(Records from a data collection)
-- Opening Marker --
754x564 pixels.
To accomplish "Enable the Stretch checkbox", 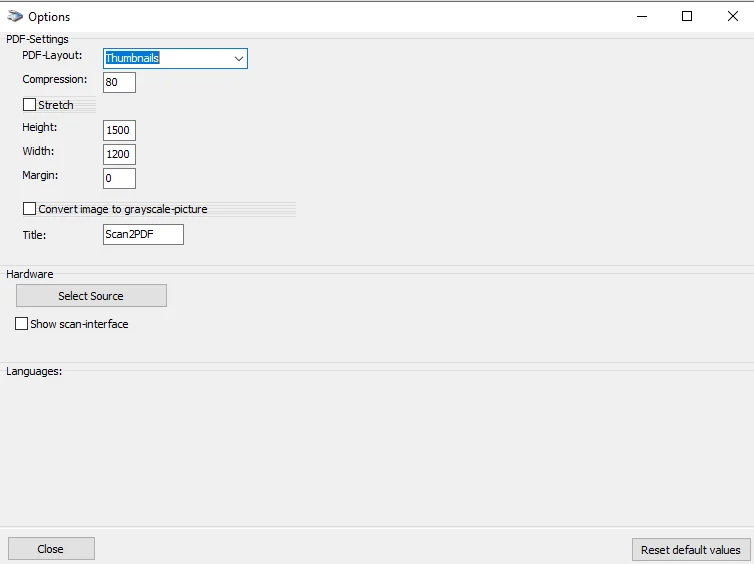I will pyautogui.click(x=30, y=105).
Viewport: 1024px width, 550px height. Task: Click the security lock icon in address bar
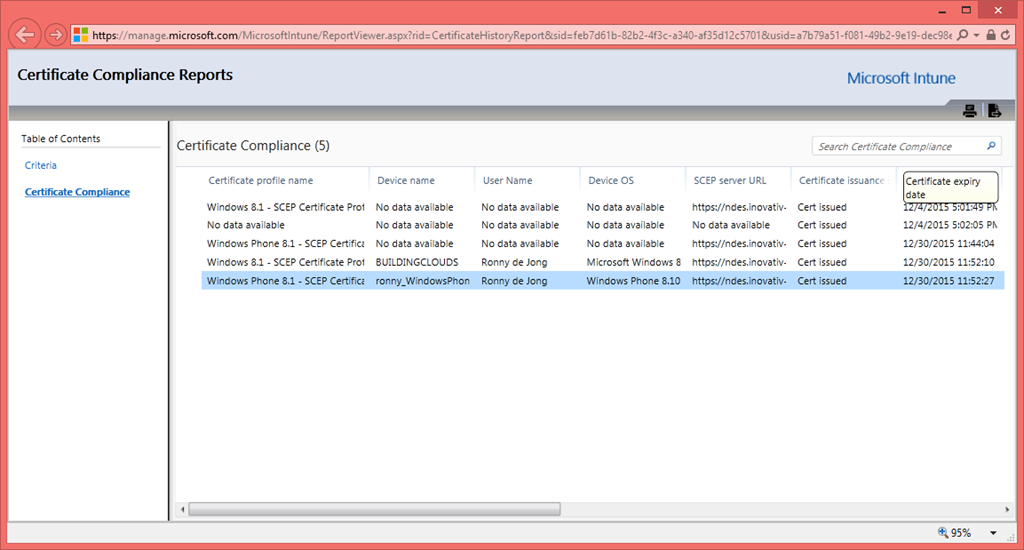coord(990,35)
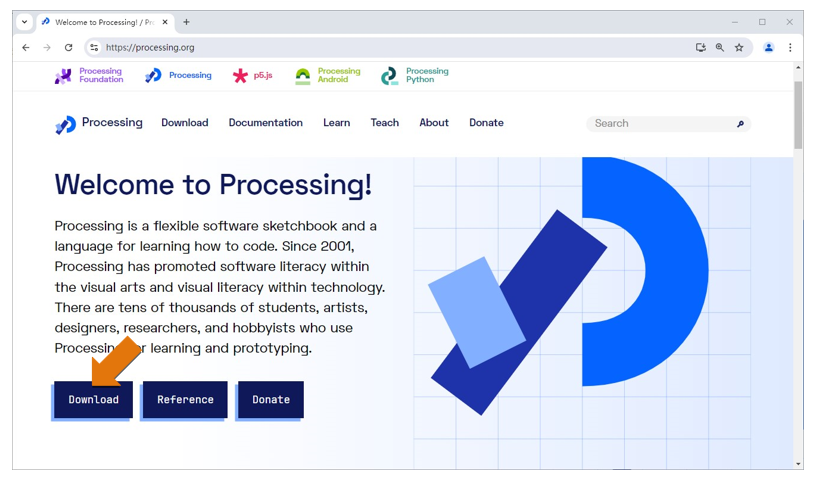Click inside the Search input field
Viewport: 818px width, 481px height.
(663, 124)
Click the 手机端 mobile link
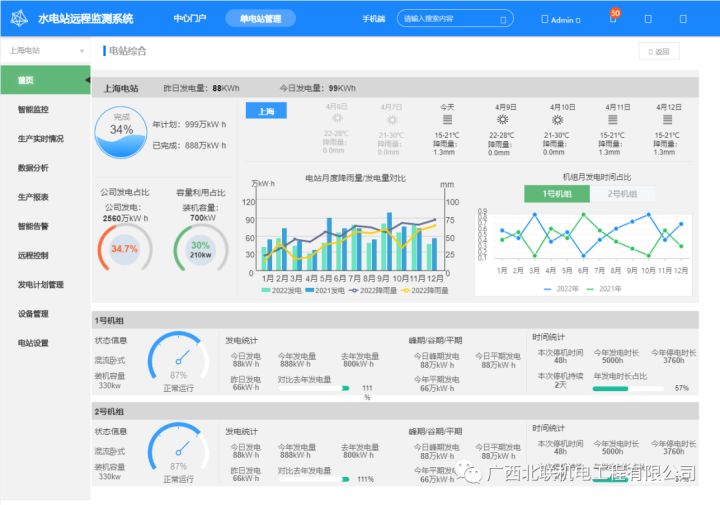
-- Closing Marker --
**DIRECTIONS**
From the line that contains "Viewport: 1024px width, 550px" through the last line of the entries, transcribe every line exactly, leaving out the pictures.

**RESPONSE BOX**
Viewport: 1024px width, 550px height. Task: Click the security lock icon in address bar
coord(990,35)
Click inside the Search input field
Viewport: 818px width, 481px height.
(663, 124)
Click the 手机端 mobile link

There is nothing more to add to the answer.